New trade body to step up exports welcome
India will face external headwinds amid its efforts to push up exports in the current fiscal as the geopolitical scenario continues to remain grim. The Ukraine war is continuing without any pause, while the oil cartel, OPEC Plus, has cut output to push up crude prices. Recessionary trends continue in major western markets, even as worries over a global banking crisis have not gone away after the takeover of the Swiss flagship bank, Credit Suisse. The US Federal Reserve is continuing with its aggressive rate hikes in a bid to contain inflation and central banks of other countries will follow its lead.
It is in this backdrop that the World Trade Organisation expects trade flows to be subdued in 2023. Its latest projections are that the volume of merchandise trade will grow by 1.7 per cent this year, following the 2.7 per cent growth in 2022. The reasons given for the sub-par growth this year are basically external factors as outlined above along with the stubbornly high inflation. The trade volume increase for last year was weaker than earlier projected owing to elevated global commodity prices, tightening of the monetary policy and Covid outbreaks that disrupted production in China.
According to the WTO, the forecast for 2023 is based largely on the same factors that impacted trade and output in the previous year. These include rising geopolitical tensions and weaknesses in banking systems due to interest rate hikes that could lead to wider financial instability if left unchecked.
The impact of these factors on India’s merchandise exports has been to keep growth contained to 7.5 per cent for the period for which data is available, from April 2022 to February 2023. Exports over these 11 months have touched $405.94 billion compared to $377.43 billion over the same period in the previous fiscal.
Yet, the increase has been largely in petroleum products along with gems and jewellery as the other sectors have been stagnant. What is more worrying is that February recorded a dip of 8.8 per cent in growth following a marginal rise of 1.5 per cent in January and a fall of three per cent in December. As many as 16 of the country’s top export products showed a decline, including engineering goods which have been rising at a rapid rate in recent years.
The slowdown in exports this year has dampened last year’s euphoria when exports crossed the $400-billion mark for the first time. It was then felt that India’s exports had reached a pivotal moment and trade flows were finally set to take off in a big way.

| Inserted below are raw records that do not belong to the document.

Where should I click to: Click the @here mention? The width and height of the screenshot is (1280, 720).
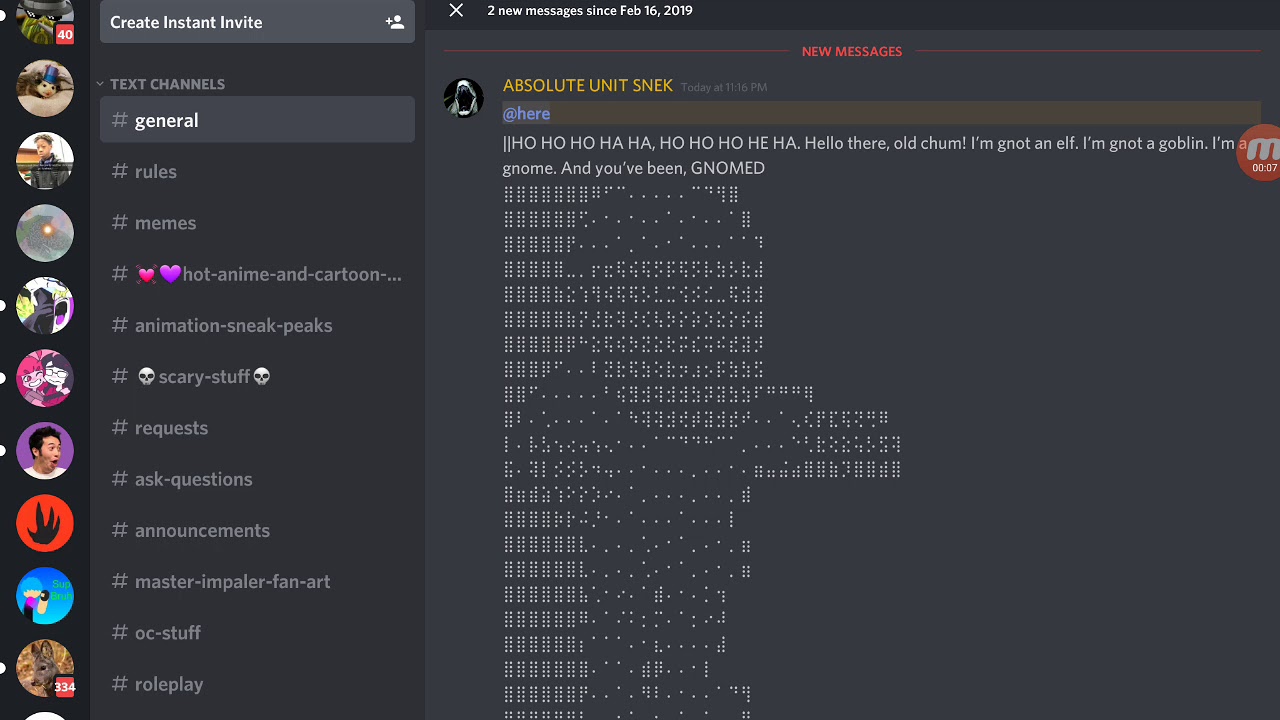click(x=526, y=114)
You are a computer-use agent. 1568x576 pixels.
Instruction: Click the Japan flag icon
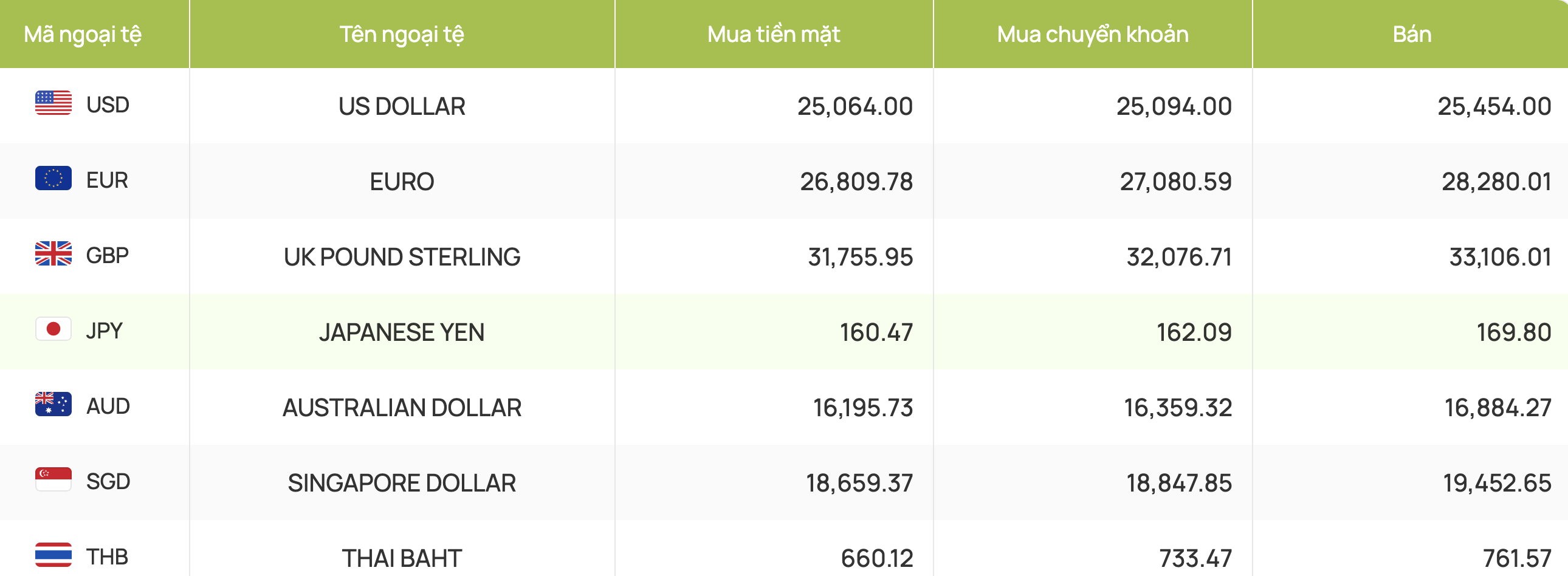click(x=53, y=329)
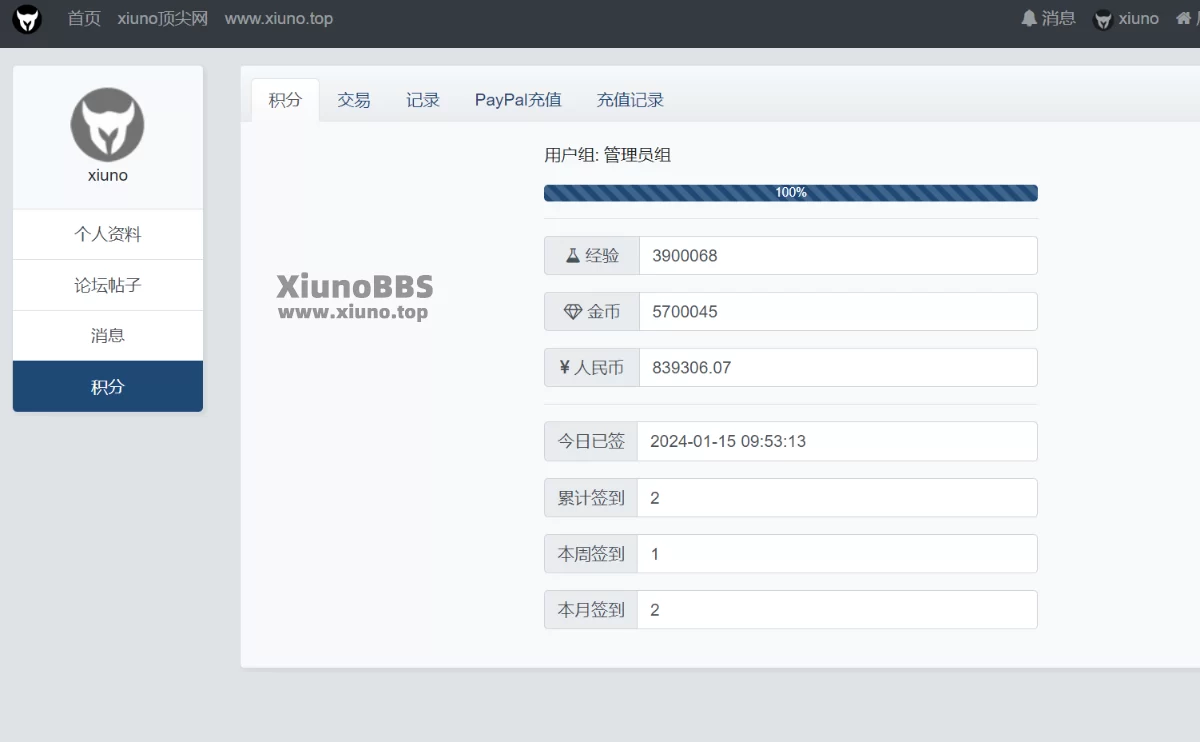Click the xiuno avatar in sidebar panel
The height and width of the screenshot is (742, 1200).
coord(107,126)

One of the biggest contributing factors to the spurt in growth in fiscal 2022 was the pent-up global demand following the pandemic. It could thus be compared favourably to the pre-pandemic year, 2019-20, when $313-billion exports had been recorded. It was also heartening that manufactured products like engineering goods, including electronics, occupied a major share of the export basket and rose by as much as 50 per cent.
However, the bubble burst with the onset of the Ukraine war in February-end last year. The momentum continued for the first half of the financial year but the slowdown in global demand as a result of abnormally high inflation rates and tight monetary policies led to a 16.7 per cent fall in exports in October. Dips in growth occurred in the following months, indicating that export growth has reached a plateau.
It is probably in the light of the challenging external environment that policymakers are now thinking of setting up a specialised trade promotion organisation. It is reported that the new trade body would be on the lines of such institutions in Japan and Korea. The Japan External Trade Organisation (JETRO) and the Korea Trade Promotion-Investment Agency (KOTRA) are known for their efficiency and productive capabilities in guiding export efforts in their countries.
A similar body is now proposed in place of the existing individual export promotion councils and would mean the winding up of the longstanding India Trade Promotion Organisation (ITPO).
While the concept must be welcomed, it can only be hoped that the new trade body will become as effective as JETRO or KOTRA. The Japanese agency has a large presence in many countries and supports both exporters and investors. The Korean organisation focuses on small and medium enterprises (SMEs) and helps foreign buyers connect with them for contracts.
The problem with setting up new public sector agencies here is that these tend to get embroiled in red tape, thereby reducing efficiency and effectiveness. This could be avoided by having a meaningful partnership with the private sector while setting it up. The new trade body could also emulate KOTRA by keeping the SMEs in its sight and helping them to enter export markets as larger companies do not need such assistance. It will also be helpful to have a network of branches abroad if it is to emulate the Japanese agency’s system of gathering business intelligence from other countries.
The creation of such a contemporary trade promotion body is in line with plans to reach a target of exports worth $2 trillion by 2030. The existing agencies, like the ITPO, have so far been involved largely in arranging trade fairs around the world and in India. A trade promotion body needs to do much more, especially to help millions of small and medium exporting enterprises. This is essential as the share of micro, small and medium enterprises (MSMEs) in the country’s total exports stands at an overwhelming 42.67 per cent.
A new trade body assumes greater significance in the light of the challenges that the country’s export efforts will face now. If India truly wants to play a significant role in the global trade arena, it must set up a productive infrastructure to support exports. At the same time, the cooling of demand in key markets and continuing geopolitical tensions are likely to put the brakes on the goal of expanding the current 2 per cent share of world trade to 3 per cent over the next four years.